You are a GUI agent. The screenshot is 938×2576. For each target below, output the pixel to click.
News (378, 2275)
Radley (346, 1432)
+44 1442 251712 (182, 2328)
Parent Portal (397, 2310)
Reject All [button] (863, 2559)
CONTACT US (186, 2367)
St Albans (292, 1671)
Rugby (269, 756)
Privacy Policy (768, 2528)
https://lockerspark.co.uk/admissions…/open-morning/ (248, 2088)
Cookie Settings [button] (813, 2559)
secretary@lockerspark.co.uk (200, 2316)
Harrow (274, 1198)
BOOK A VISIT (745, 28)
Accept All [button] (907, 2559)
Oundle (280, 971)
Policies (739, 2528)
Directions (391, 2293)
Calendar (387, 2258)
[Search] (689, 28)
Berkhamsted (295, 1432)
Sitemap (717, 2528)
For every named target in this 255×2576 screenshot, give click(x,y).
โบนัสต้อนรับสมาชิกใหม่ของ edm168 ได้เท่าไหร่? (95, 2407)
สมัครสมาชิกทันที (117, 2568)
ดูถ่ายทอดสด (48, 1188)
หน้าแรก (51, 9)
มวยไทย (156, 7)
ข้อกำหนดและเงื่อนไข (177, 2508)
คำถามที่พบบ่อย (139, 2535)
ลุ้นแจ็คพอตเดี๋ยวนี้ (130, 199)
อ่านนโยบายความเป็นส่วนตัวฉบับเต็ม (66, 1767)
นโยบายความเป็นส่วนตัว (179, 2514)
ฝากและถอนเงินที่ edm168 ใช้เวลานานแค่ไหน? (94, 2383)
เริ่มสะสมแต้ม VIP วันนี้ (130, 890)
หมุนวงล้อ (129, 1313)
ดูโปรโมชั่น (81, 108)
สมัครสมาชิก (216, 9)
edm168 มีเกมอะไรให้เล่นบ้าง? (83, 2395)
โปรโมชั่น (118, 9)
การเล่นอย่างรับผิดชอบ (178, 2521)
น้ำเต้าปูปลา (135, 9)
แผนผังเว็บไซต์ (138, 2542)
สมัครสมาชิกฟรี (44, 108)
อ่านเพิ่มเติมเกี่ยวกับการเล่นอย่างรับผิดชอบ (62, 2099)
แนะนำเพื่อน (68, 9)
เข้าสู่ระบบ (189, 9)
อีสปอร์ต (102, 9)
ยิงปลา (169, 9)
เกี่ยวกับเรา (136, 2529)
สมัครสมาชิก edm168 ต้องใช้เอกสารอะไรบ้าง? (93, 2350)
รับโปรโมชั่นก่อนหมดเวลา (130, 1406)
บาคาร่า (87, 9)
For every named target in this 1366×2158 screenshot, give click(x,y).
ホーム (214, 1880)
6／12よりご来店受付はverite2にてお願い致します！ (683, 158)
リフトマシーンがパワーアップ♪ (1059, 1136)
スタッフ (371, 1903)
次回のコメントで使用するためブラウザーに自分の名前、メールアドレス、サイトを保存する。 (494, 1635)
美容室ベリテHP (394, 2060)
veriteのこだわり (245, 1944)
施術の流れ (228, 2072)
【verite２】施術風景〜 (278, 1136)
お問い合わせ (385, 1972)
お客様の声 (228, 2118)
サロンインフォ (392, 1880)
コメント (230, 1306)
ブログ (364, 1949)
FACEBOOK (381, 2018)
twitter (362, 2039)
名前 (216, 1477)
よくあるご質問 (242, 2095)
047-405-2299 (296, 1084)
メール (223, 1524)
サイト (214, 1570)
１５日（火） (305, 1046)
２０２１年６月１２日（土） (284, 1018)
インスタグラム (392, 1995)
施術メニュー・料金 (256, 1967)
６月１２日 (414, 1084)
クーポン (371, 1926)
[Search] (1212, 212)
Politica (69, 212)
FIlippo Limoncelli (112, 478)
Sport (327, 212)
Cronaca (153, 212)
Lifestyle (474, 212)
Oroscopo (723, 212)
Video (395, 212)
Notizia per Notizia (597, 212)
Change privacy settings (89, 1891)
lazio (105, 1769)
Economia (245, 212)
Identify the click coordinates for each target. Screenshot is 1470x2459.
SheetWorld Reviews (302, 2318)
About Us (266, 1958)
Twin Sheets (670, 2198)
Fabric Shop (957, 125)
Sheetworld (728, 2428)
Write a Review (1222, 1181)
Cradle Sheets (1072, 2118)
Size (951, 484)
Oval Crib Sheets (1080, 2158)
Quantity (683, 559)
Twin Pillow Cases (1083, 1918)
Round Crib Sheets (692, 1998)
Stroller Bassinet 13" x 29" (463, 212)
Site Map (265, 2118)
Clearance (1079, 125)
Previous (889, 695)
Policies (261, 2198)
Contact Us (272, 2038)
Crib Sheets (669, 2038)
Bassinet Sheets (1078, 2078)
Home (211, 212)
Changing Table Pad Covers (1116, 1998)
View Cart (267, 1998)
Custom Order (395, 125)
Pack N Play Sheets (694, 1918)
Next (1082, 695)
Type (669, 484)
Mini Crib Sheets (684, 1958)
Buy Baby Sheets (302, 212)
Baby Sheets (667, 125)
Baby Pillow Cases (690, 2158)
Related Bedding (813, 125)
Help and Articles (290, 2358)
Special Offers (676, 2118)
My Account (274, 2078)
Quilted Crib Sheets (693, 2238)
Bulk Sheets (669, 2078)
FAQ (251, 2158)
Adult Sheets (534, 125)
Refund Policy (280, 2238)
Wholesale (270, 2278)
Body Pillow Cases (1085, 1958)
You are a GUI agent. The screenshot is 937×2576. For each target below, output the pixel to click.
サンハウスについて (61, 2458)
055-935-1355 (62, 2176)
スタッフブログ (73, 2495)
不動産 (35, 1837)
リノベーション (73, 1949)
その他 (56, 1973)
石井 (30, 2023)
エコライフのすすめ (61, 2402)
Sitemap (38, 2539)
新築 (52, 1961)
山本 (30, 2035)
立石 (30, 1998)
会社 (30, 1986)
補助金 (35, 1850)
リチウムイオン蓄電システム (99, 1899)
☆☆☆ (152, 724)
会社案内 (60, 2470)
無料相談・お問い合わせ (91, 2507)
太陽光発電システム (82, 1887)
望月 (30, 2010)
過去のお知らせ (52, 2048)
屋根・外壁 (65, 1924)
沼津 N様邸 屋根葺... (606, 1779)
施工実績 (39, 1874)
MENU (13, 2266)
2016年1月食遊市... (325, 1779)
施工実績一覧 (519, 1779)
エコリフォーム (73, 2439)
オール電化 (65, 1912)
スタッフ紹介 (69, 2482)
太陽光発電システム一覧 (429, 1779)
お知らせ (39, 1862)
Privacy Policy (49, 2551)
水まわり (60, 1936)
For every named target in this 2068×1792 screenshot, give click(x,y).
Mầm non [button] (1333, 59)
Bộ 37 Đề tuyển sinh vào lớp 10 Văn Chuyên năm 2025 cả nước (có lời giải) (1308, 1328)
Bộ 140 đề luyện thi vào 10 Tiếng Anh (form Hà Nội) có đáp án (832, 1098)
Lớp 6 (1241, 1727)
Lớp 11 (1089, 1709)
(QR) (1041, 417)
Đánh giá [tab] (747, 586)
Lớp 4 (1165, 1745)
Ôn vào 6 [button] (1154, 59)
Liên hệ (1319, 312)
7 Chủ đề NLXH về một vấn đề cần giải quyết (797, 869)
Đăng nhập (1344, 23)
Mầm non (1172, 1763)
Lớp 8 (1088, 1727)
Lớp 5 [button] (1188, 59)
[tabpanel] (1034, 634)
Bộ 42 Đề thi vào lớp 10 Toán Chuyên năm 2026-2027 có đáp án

★ ★ ★

## Work required
Return, word for word, the lines of the data above from the line with "โปรโมชั่น (118, 9)" through the line with "２０２１年６月１２日（土） (284, 1018)", inclusive.

## Written reply
โปรโมชั่น (118, 9)
การเล่นอย่างรับผิดชอบ (178, 2521)
น้ำเต้าปูปลา (135, 9)
แผนผังเว็บไซต์ (138, 2542)
สมัครสมาชิกฟรี (44, 108)
อ่านเพิ่มเติมเกี่ยวกับการเล่นอย่างรับผิดชอบ (62, 2099)
แนะนำเพื่อน (68, 9)
เข้าสู่ระบบ (189, 9)
อีสปอร์ต (102, 9)
ยิงปลา (169, 9)
เกี่ยวกับเรา (136, 2529)
สมัครสมาชิก edm168 ต้องใช้เอกสารอะไรบ้าง? (93, 2350)
รับโปรโมชั่นก่อนหมดเวลา (130, 1406)
บาคาร่า (87, 9)
For every named target in this 1366×2158 screenshot, give click(x,y).
ホーム (214, 1880)
6／12よりご来店受付はverite2にてお願い致します！ (683, 158)
リフトマシーンがパワーアップ♪ (1059, 1136)
スタッフ (371, 1903)
次回のコメントで使用するためブラウザーに自分の名前、メールアドレス、サイトを保存する。 (494, 1635)
美容室ベリテHP (394, 2060)
veriteのこだわり (245, 1944)
施術の流れ (228, 2072)
【verite２】施術風景〜 (278, 1136)
お問い合わせ (385, 1972)
お客様の声 (228, 2118)
サロンインフォ (392, 1880)
コメント (230, 1306)
ブログ (364, 1949)
FACEBOOK (381, 2018)
twitter (362, 2039)
名前 (216, 1477)
よくあるご質問 (242, 2095)
047-405-2299 (296, 1084)
メール (223, 1524)
サイト (214, 1570)
１５日（火） (305, 1046)
２０２１年６月１２日（土） (284, 1018)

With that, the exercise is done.